Suburbs feed congestion, sprawl, and air pollution. But the very same reasons that suburbs are wasteful in the age of fossil fuels–scattered, low-density populations and long drives–could turn into virtues in the solar energy era.
University of New Zealand researchers, in a new study, examined the solar potential of the suburbs based on rooftop solar panels and the energy usage in the New Zealand city of Auckland. Their work, they write, “completely” reverses arguments for a compact city, at least based on the idea that we should reduce energy use in transportation.
“While a compact city may be more efficient for the internal combustion engine vehicles,” they write, “a dispersed city is more efficient when solar power is the main energy source and [electric vehicles] are the means of transport.”

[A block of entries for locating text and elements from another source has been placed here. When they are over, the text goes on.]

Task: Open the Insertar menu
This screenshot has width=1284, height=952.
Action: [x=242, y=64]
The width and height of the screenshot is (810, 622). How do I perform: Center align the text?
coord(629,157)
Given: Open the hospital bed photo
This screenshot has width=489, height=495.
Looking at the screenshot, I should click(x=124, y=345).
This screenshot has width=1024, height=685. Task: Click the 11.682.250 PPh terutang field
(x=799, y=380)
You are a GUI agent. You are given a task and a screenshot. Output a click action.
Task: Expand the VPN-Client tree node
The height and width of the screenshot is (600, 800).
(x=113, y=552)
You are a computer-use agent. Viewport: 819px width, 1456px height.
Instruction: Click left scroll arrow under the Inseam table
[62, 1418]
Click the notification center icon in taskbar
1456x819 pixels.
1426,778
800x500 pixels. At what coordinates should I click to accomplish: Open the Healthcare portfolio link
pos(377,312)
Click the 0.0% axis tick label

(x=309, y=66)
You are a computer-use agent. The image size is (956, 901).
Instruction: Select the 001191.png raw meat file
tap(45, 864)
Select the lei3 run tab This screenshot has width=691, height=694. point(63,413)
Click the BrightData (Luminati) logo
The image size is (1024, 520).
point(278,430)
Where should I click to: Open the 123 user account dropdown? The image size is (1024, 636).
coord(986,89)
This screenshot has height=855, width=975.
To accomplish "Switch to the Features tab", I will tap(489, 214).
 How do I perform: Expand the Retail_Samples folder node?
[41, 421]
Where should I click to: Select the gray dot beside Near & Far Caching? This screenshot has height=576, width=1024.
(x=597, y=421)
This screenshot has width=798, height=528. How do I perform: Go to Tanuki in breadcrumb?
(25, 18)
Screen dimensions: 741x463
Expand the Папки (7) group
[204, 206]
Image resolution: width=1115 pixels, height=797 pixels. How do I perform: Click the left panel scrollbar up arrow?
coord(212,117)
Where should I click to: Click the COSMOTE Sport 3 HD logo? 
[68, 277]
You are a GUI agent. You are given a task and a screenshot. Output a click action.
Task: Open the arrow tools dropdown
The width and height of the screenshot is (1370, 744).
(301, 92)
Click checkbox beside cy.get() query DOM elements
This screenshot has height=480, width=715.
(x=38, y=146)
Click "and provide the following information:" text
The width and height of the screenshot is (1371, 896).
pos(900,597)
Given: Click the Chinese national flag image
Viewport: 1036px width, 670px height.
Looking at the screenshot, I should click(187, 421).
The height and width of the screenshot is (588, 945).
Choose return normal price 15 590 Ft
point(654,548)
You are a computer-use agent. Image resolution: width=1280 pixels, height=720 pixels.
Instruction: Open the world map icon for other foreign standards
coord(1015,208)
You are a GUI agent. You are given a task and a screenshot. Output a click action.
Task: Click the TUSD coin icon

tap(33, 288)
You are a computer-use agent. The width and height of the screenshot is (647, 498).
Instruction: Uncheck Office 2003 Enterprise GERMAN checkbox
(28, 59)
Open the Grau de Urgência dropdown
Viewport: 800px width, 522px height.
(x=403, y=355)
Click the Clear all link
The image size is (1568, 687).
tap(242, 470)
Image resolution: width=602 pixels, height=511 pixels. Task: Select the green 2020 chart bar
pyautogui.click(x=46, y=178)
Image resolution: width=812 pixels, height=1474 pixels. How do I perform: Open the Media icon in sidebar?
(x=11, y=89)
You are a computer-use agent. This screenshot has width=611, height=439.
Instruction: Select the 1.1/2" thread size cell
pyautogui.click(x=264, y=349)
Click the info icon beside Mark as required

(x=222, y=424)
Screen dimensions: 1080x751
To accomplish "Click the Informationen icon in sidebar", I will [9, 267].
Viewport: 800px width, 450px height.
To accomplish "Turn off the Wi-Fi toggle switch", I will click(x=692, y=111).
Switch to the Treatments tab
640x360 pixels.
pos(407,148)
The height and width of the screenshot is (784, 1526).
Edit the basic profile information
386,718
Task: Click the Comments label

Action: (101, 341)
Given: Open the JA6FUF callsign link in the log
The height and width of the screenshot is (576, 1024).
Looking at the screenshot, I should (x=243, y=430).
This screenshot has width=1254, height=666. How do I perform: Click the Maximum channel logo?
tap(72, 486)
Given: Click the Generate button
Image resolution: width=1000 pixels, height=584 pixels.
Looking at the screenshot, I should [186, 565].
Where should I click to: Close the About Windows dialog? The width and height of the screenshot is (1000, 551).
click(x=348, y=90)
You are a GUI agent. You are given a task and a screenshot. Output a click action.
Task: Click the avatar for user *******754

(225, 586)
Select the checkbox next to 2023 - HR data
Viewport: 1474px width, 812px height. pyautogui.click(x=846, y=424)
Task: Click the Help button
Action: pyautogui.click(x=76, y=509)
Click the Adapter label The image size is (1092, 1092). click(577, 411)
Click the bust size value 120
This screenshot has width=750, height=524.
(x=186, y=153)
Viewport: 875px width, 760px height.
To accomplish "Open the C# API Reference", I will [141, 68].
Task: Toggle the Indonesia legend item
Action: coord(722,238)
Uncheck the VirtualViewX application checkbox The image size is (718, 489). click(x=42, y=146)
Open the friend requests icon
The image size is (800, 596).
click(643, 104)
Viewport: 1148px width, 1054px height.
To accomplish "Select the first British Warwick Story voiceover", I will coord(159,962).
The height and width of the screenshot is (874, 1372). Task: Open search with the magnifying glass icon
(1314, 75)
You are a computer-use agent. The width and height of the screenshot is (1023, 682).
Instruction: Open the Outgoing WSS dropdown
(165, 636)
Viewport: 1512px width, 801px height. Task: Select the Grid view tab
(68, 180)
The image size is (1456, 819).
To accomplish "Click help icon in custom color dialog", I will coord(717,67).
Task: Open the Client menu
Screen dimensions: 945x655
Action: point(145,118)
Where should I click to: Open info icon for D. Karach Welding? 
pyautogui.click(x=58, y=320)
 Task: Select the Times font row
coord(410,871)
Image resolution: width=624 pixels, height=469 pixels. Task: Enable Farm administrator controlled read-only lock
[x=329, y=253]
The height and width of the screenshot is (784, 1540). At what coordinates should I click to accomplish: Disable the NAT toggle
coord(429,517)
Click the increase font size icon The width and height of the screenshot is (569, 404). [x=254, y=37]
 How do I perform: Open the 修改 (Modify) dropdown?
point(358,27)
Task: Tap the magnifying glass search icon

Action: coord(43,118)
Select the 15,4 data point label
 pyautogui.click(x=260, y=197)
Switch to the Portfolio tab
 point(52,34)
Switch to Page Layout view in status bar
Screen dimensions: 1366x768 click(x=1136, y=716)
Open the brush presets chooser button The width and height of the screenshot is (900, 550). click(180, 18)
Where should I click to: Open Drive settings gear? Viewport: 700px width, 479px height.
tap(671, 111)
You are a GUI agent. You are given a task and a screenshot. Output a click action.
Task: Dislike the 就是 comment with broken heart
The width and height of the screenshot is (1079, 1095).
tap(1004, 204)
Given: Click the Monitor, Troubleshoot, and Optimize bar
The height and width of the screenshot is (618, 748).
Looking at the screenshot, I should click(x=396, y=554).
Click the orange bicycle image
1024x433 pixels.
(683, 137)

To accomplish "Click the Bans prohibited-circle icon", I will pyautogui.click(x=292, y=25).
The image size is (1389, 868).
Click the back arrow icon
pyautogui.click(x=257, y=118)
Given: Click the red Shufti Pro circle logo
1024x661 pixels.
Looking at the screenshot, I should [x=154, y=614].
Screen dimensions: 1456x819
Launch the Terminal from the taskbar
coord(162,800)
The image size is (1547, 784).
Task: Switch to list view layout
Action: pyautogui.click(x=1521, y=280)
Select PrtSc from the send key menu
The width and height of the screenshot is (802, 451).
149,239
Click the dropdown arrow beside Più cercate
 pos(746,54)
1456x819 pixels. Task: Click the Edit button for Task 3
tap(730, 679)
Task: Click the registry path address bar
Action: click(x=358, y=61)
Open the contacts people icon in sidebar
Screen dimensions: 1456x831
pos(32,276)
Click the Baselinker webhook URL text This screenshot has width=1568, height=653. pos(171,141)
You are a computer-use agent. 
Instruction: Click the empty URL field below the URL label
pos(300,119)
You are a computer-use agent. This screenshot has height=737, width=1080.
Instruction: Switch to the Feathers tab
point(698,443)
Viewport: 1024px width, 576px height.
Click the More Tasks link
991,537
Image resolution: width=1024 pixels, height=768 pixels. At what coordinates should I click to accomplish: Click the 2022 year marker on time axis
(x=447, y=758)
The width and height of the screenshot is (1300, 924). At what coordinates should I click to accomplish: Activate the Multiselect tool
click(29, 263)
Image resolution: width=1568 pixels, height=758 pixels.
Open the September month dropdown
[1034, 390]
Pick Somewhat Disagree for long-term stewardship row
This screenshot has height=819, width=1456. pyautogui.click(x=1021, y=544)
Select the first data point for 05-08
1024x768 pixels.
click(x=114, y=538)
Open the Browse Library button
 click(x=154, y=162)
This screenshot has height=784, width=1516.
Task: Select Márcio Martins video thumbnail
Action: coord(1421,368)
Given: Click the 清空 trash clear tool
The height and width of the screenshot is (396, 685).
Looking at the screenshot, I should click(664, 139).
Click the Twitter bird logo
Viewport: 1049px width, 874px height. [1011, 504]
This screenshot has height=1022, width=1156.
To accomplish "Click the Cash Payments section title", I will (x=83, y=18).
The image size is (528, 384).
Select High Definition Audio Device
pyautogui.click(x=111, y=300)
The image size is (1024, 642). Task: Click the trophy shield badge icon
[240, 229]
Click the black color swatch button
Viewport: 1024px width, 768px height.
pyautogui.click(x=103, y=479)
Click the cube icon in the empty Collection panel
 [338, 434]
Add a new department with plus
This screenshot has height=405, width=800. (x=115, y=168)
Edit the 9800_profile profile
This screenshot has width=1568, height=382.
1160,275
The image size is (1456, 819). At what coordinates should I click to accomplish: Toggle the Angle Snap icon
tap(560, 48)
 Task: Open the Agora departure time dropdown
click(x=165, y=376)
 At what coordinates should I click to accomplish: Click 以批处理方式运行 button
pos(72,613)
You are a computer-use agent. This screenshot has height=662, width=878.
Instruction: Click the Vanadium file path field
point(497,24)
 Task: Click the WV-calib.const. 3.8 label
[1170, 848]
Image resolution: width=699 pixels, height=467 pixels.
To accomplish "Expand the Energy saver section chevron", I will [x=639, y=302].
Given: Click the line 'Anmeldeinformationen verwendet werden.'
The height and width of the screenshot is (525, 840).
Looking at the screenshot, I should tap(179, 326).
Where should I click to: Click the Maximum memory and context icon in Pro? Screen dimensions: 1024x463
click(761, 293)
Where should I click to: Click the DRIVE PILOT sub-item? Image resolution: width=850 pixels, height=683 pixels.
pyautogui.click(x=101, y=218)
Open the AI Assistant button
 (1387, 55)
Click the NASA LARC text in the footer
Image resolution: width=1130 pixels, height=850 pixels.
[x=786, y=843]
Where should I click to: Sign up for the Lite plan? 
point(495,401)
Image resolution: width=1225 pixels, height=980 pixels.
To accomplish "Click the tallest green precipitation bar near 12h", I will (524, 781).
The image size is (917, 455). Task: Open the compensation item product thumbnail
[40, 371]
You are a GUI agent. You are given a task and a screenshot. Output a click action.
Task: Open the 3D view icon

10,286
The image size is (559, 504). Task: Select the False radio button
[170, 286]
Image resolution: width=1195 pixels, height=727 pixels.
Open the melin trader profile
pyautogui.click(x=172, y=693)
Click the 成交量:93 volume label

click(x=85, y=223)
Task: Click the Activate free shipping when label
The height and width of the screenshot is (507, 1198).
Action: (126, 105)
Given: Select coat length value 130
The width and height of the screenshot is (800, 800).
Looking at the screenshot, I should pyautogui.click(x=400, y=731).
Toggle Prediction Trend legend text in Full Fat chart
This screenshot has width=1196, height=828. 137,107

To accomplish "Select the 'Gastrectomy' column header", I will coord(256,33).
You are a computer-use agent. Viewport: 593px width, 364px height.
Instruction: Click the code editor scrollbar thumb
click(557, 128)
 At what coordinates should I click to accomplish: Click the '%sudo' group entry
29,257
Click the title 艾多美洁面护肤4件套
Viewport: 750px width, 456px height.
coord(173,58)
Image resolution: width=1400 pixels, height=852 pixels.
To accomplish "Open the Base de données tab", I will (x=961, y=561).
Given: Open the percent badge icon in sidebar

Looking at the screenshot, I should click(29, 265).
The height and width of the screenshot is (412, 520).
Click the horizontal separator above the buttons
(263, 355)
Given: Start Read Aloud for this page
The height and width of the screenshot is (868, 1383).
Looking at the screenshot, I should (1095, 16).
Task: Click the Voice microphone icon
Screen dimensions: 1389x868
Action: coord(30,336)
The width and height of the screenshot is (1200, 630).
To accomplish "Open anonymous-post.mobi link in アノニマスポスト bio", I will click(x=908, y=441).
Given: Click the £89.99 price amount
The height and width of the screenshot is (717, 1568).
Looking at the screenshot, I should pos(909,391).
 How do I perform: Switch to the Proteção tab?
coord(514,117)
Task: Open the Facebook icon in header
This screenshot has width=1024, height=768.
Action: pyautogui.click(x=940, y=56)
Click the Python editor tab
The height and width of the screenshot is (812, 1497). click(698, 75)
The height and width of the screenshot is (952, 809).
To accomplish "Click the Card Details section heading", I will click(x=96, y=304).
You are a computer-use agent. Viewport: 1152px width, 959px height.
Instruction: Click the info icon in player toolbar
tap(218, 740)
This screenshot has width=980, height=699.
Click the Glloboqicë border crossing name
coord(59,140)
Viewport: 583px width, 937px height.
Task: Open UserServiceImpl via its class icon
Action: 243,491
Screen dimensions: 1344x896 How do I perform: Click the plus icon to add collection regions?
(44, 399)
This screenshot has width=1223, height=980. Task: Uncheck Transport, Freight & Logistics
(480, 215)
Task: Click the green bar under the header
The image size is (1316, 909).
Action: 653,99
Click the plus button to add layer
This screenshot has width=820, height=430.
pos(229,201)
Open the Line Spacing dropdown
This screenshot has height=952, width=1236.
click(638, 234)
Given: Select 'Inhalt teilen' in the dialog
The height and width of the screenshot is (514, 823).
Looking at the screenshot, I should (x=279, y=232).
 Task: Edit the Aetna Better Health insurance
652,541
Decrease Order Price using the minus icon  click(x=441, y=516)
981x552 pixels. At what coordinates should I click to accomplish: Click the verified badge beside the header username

Today in cities, the scarce and expensive real estate requires that energy arrives from afar in “high density” forms, such as electricity, oil, or natural gas. But the suburbs have the upper hand when it comes to renewables, with vast acres of rooftops hooked up to the grid and a surplus of power to meet demand in nearby cities during peak times. This vision of “efficient” suburbs, however, relies on a world where electric vehicles, photovoltaic panels, and smart meters come together to displace our dependence on fossil fuels.
In some respects, we are moving in that direction. Within the next five to 10 years, in some locations, the cost of solar and wind power is likely equal to that of grid electricity delivered from conventional sources, such as coal and natural gas power plants.
Smart meters are being rolled out across the country. And wind and solar, once dismissed as too intermittent to dominate a nation’s power grid, may exceed 50% of the power grid by 2025 in countries such as Denmark. More is possible: A 2012 study by the University of Delaware and Delaware Technical Community College asserts wind and solar power paired with better storage could, by 2030, almost entirely supply a large electric grid at costs comparable to today’s prices.
Yet massive changes are needed to realize this ideal of the suburbs. The market share of electric vehicles and solar panels are both still in the single digits and would have to grow dramatically. The cost of wind and solar must continue to come down, while the country’s energy infrastructure and purchasing behavior will need to undergo a major shift.
If so, the suburbs may one day power the city.